Based on this conceptualisation, the article examines four emerging data governance models. These models could be understood as inventive practices that problematise current arrangements and reassemble them in accordance to the interests of the actors involved. Through the analysis we can scrutinise the ‘desirable futures’ these models promote (Jasanoff, 2015) and see whether they address the asymmetries of power of the current data landscape.
Research strategy
To identify emerging data governance models, we delved into grey and academic literature, as well as news articles and websites of recent projects and initiatives. The collection of resources started in preparation of a workshop held in October 2018 on data governance with 17 invited experts from academia, public sector, policymaking, research and consultancy firms (Micheli et al., 2018). The workshop highlighted a widespread lack of knowledge and practical understanding of alternative models to the ‘data extraction’ approach of big online platforms (Zuboff, 2015), the need to find ways to use data collected by private companies for the public interest, and the urgency to consider data subjects as key stakeholders for the governance of data (Micheli et al., 2018). The outcomes from the workshop were therefore critical in informing our study.
As a preliminary research strategy, we retrieved articles using Google Scholars and the Web of Science Core Collection, but we then decided to proceed without being constrained by keywords since the results were not pertinent 1 to our research objectives and our conceptualisation of data governance. Consequently, we adopted a flexible search strategy and used a snowballing approach including progressively new sources according to their relevance to the theme of interest. The initial sources considered for this research were identified for the preparation of the workshop and from the inputs provided by the workshop participants (Micheli et al., 2018). Such resources addressed the power unbalances of the current datafied society and advocated a democratic and equitable digital transformation, with particular emphasis on socially beneficial uses of data held by the public sector and citizens empowerment through data (e.g. Couldry and Powell, 2014; Andrejevic, 2014; Kennedy and Moss, 2015; Symons and Bass, 2017; Morozov and Bria, 2018; Villani, 2018; Winter and Davidson, 2019; Shkabatur, 2019; Ilves and Osimo, 2019; Carballa Smichowski, 2019). A subsequent step was to review related work, which addressed similar issues or was directly linked to the sources examined. Simultaneously, we kept track of new publications and on-going projects or initiatives. The review strategy proceeded iteratively, until the typology of the models was consolidated.

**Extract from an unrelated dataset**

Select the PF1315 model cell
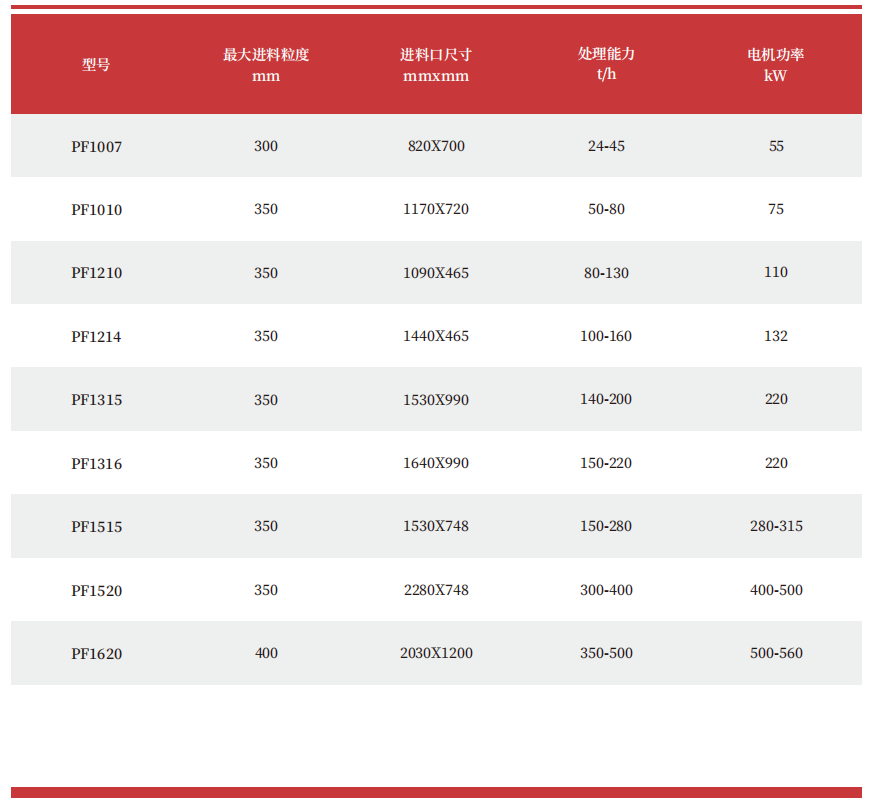Screen dimensions: 871x807 pyautogui.click(x=96, y=400)
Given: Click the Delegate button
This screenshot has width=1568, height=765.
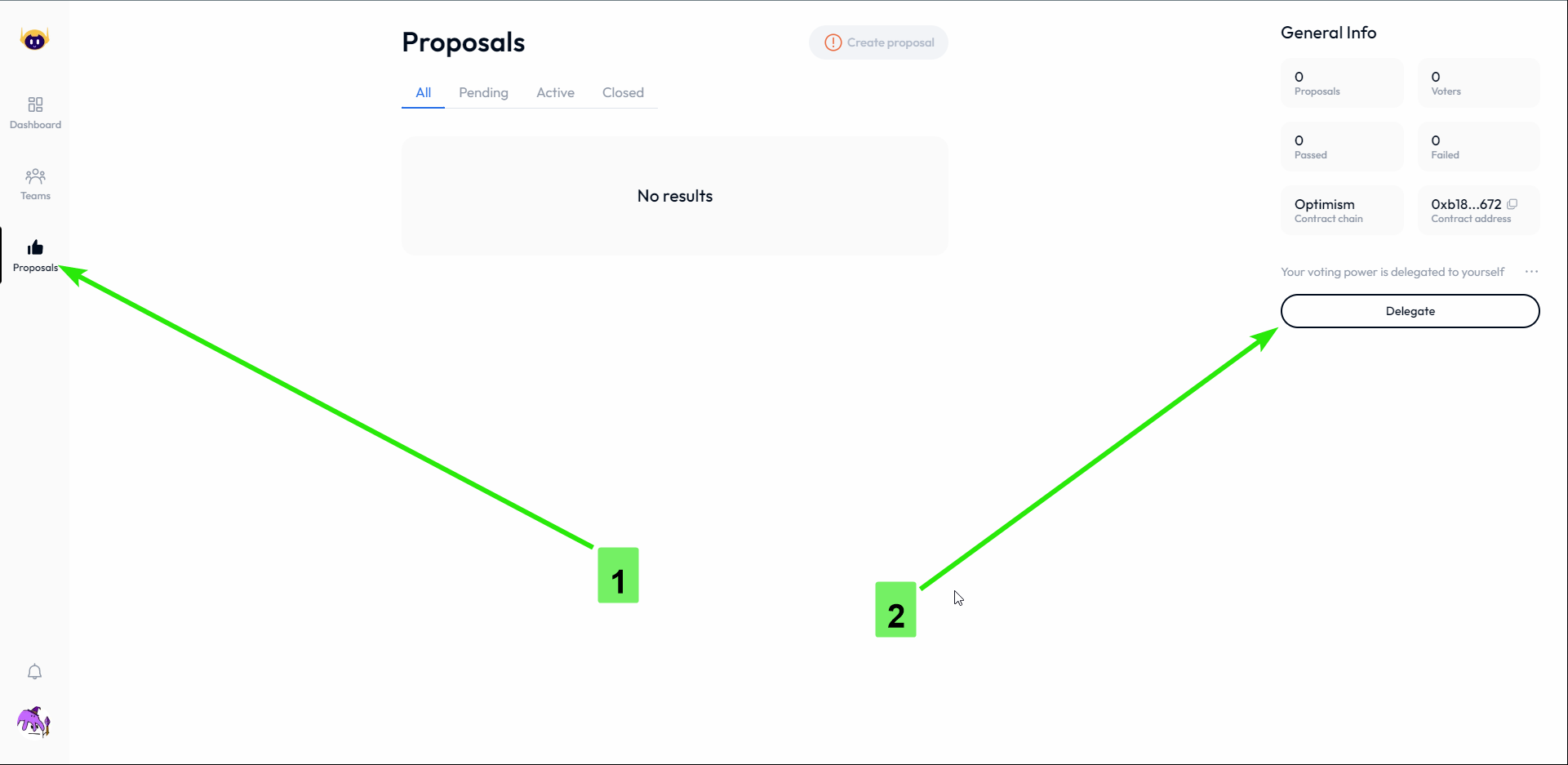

We considered the above strategy appropriate for two reasons: the understanding of data governance developed for this contribution diverges from interpretations prevailing in scholarly literatures (coming especially from management, information systems, and law), thus it needs a broader research procedure. Furthermore, the object of the study is a rapidly evolving field for which an established shared vocabulary is lacking. The various labels that are being proposed in current data policy discourses tend to be used equivocally to refer to different concepts (technical solutions, legal frameworks, economic partnerships), with their meaning shifting according to the context. Therefore, we did not bind the research of resources to predefined labels. Although the method is fairly speculative compared to systematic literature reviews, it was nevertheless suitable for the purpose of synthetising, and critically inquiring, a moving target: the emerging models for the governance of (personal big) data.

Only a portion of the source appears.